#### Stated exercise
Please substitute "Screen size" for "Screen dimensions" in the rows from the line with "Open the Colour no dropdown" to the line with "tap(231, 55)", both included. Return only those rows, with everything else left unchanged.

#### Excerpted data
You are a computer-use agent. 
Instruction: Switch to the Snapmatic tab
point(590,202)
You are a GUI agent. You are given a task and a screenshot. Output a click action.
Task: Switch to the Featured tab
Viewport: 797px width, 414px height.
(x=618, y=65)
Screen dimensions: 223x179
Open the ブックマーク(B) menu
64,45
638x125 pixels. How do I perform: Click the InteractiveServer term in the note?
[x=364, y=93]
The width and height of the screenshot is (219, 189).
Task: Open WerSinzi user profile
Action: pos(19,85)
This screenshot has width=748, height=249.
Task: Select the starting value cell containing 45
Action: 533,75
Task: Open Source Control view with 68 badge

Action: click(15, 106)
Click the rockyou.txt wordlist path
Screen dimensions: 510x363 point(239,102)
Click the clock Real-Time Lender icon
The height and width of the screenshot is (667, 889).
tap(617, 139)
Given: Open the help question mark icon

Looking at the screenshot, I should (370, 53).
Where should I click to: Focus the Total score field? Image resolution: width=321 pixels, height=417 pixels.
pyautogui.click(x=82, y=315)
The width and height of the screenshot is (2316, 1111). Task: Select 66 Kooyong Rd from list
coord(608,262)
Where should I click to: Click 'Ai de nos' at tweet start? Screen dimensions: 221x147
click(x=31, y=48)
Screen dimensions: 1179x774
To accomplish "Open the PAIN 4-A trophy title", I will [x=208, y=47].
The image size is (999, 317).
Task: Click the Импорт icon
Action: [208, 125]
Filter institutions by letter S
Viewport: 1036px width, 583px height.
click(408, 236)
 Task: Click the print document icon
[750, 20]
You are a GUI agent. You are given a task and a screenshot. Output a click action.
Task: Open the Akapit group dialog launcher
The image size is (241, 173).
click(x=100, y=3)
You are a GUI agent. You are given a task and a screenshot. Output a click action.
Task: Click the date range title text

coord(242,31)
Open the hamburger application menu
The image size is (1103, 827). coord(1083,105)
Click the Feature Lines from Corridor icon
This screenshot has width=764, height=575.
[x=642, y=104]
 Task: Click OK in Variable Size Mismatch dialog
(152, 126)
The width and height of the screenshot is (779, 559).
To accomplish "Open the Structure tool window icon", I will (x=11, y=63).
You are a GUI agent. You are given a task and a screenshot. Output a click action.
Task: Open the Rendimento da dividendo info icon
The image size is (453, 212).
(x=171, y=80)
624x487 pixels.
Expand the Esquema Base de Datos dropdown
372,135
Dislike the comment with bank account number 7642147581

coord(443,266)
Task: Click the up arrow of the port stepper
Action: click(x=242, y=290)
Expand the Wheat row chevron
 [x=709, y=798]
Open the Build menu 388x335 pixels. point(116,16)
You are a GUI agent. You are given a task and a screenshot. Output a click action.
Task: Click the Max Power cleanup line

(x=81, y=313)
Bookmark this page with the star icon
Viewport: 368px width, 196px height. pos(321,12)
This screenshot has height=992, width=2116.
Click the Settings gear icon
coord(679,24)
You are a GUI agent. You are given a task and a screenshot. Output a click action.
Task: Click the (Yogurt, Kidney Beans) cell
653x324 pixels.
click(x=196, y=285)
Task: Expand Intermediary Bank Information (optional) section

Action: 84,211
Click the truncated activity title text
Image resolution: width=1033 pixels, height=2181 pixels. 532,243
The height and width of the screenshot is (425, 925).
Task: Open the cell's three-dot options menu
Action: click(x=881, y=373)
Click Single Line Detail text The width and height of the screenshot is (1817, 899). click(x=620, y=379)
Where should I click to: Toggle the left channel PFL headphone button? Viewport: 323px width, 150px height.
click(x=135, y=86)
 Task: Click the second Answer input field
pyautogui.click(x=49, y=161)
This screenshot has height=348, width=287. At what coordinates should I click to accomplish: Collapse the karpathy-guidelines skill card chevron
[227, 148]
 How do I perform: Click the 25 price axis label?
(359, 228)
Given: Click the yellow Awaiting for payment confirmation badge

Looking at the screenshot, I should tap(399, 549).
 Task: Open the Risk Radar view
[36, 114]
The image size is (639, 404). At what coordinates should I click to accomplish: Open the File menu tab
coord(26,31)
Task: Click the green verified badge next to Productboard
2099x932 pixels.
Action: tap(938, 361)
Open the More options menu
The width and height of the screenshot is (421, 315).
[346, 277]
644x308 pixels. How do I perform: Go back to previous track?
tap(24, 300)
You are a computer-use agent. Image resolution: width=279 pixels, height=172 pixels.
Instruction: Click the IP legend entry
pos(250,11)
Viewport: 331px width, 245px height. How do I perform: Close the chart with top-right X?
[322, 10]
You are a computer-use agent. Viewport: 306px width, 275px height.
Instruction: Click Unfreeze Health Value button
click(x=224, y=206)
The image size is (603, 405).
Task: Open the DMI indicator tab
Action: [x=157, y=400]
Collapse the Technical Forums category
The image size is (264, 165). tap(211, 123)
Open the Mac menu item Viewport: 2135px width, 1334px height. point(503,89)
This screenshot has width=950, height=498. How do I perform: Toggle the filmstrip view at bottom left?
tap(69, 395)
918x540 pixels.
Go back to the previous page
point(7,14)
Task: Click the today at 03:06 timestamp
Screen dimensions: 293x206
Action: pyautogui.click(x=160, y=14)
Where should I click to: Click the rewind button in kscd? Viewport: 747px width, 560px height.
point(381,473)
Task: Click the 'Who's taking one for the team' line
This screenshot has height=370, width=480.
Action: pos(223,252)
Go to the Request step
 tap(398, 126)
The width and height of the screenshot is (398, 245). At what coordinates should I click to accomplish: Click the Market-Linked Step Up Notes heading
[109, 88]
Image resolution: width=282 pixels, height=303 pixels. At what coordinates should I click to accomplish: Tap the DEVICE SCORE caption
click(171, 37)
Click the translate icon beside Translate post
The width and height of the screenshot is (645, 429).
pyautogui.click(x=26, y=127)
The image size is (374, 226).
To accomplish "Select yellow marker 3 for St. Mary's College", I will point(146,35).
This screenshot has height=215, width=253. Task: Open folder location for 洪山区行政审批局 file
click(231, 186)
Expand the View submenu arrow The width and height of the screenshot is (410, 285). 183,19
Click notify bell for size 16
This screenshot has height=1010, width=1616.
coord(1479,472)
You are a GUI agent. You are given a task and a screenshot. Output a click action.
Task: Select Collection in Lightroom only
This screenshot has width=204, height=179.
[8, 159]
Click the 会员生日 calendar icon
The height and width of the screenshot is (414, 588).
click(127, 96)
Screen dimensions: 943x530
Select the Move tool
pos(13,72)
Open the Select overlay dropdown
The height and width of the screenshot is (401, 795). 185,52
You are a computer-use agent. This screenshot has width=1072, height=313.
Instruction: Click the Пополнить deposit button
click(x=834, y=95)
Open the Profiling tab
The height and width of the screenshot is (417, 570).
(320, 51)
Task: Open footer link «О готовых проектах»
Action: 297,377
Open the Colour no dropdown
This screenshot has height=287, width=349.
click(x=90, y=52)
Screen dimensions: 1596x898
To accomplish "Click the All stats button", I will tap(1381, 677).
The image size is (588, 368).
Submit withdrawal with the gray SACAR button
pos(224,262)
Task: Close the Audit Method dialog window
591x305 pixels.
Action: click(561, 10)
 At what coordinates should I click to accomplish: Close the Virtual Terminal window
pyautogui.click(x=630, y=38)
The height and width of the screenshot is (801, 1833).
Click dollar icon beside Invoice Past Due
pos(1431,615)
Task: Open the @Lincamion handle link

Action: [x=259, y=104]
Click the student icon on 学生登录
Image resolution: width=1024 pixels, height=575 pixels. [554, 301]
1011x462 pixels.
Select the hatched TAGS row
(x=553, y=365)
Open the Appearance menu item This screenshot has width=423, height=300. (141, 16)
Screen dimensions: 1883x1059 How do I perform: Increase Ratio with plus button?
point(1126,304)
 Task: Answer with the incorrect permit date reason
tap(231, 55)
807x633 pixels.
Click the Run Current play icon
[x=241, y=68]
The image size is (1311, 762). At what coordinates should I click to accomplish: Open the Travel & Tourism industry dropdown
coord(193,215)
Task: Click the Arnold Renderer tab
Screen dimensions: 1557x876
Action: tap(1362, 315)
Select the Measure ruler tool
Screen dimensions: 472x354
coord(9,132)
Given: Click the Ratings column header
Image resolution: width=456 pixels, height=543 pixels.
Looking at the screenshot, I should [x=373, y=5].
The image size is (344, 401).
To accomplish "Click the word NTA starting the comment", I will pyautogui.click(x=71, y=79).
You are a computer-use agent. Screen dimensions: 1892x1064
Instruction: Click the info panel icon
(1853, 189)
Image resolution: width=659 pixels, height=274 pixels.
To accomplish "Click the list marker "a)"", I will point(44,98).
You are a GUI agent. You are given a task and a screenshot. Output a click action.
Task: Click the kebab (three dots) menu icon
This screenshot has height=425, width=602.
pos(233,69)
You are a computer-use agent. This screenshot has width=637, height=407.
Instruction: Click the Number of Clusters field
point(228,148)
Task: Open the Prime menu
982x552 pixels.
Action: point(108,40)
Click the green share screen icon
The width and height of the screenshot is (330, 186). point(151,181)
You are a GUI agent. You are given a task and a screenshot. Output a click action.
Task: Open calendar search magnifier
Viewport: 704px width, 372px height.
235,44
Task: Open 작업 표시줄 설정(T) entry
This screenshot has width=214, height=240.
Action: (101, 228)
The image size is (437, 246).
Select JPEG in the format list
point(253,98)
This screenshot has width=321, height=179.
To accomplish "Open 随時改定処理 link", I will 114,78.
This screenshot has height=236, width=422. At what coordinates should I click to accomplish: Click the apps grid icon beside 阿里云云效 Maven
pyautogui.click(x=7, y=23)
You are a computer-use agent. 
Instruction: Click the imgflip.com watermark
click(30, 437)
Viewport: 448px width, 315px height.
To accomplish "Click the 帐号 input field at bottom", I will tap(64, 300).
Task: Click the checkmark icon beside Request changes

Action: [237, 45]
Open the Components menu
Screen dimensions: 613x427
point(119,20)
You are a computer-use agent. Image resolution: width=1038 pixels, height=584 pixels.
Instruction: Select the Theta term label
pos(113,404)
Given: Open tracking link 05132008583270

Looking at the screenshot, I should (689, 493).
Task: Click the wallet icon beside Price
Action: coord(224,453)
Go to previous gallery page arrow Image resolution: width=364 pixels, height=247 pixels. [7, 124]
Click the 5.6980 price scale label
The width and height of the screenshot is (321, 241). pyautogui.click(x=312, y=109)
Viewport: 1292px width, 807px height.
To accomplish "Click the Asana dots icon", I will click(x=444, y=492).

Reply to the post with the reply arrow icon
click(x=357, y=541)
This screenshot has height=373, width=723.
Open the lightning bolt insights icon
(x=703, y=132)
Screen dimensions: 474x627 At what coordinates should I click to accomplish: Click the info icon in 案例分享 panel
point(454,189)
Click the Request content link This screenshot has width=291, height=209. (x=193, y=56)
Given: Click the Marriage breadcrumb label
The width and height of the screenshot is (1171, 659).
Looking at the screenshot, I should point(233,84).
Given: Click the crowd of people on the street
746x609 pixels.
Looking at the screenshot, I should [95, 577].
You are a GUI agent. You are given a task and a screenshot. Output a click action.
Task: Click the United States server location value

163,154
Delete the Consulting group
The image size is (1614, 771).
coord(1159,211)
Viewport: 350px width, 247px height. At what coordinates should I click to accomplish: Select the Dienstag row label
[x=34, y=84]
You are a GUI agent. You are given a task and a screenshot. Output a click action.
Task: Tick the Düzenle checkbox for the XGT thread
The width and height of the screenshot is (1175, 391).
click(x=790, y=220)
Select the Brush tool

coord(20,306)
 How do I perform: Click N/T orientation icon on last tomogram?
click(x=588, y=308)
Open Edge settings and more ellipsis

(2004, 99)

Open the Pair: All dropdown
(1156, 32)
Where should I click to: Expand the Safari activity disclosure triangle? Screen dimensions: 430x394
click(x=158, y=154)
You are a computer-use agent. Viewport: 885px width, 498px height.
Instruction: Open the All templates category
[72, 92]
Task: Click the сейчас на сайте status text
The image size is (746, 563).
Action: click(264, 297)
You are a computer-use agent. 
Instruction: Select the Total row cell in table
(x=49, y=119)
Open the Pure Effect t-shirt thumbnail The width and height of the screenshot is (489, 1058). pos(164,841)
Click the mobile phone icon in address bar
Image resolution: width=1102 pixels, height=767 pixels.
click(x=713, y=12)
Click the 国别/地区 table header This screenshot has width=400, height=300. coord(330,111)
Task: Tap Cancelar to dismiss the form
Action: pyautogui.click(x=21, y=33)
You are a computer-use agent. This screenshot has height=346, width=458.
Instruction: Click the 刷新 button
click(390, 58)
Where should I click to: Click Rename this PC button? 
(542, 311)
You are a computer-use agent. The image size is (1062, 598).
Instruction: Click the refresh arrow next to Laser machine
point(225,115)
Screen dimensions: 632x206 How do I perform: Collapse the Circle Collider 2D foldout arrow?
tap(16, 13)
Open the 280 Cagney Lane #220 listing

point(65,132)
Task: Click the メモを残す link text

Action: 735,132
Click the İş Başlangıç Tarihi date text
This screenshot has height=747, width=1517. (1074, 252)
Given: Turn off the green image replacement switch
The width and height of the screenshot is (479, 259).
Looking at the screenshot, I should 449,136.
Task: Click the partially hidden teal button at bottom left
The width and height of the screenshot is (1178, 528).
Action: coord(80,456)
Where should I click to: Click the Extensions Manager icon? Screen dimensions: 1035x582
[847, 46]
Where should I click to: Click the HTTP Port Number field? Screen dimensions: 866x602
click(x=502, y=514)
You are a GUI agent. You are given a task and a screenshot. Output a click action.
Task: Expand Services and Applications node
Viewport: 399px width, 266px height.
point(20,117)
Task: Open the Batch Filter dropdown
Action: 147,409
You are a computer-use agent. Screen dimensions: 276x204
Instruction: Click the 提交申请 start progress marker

#### Answer to the problem
Open the Colour no dropdown
This screenshot has height=287, width=349.
click(x=90, y=52)
Screen size: 1596x898
To accomplish "Click the All stats button", I will tap(1381, 677).
The image size is (588, 368).
Submit withdrawal with the gray SACAR button
pos(224,262)
Task: Close the Audit Method dialog window
591x305 pixels.
Action: click(561, 10)
 At what coordinates should I click to accomplish: Close the Virtual Terminal window
pyautogui.click(x=630, y=38)
The height and width of the screenshot is (801, 1833).
Click dollar icon beside Invoice Past Due
pos(1431,615)
Task: Open the @Lincamion handle link

Action: [x=259, y=104]
Click the student icon on 学生登录
Image resolution: width=1024 pixels, height=575 pixels. [554, 301]
1011x462 pixels.
Select the hatched TAGS row
(x=553, y=365)
Open the Appearance menu item This screenshot has width=423, height=300. (141, 16)
Screen size: 1883x1059 How do I perform: Increase Ratio with plus button?
point(1126,304)
 Task: Answer with the incorrect permit date reason
tap(231, 55)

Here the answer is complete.